EXERCISE BRIEF:
Repeat nothing but the lines below running from the one containing "1568x394 pixels." to the one containing "Open the 工具". Keep both end lines.

SOURCE DATA:
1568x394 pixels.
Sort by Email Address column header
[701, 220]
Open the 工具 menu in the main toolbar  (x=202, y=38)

==

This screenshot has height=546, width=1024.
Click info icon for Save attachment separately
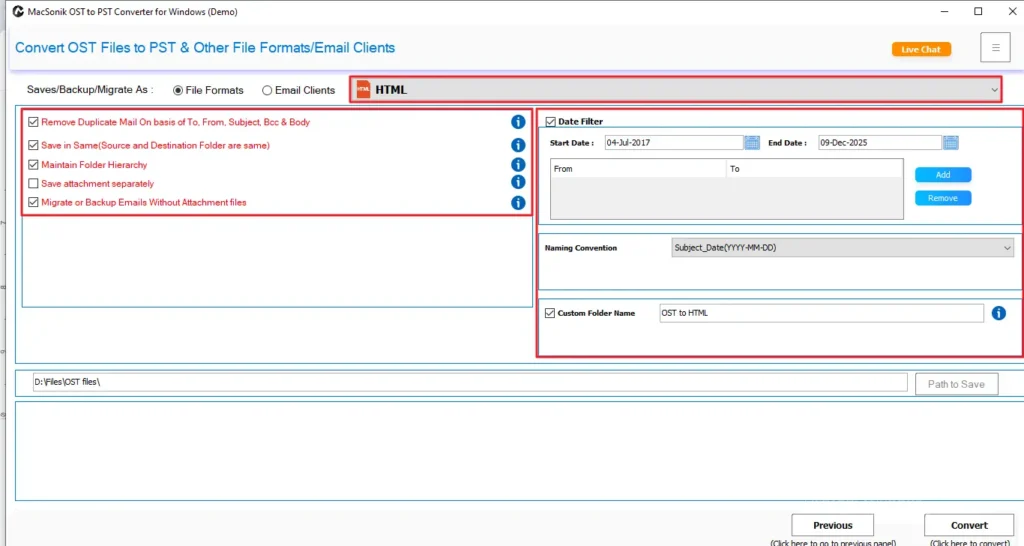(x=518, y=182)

PROBLEM SOLUTION:
1568x394 pixels.
Sort by Email Address column header
[701, 220]
Open the 工具 menu in the main toolbar  (x=202, y=38)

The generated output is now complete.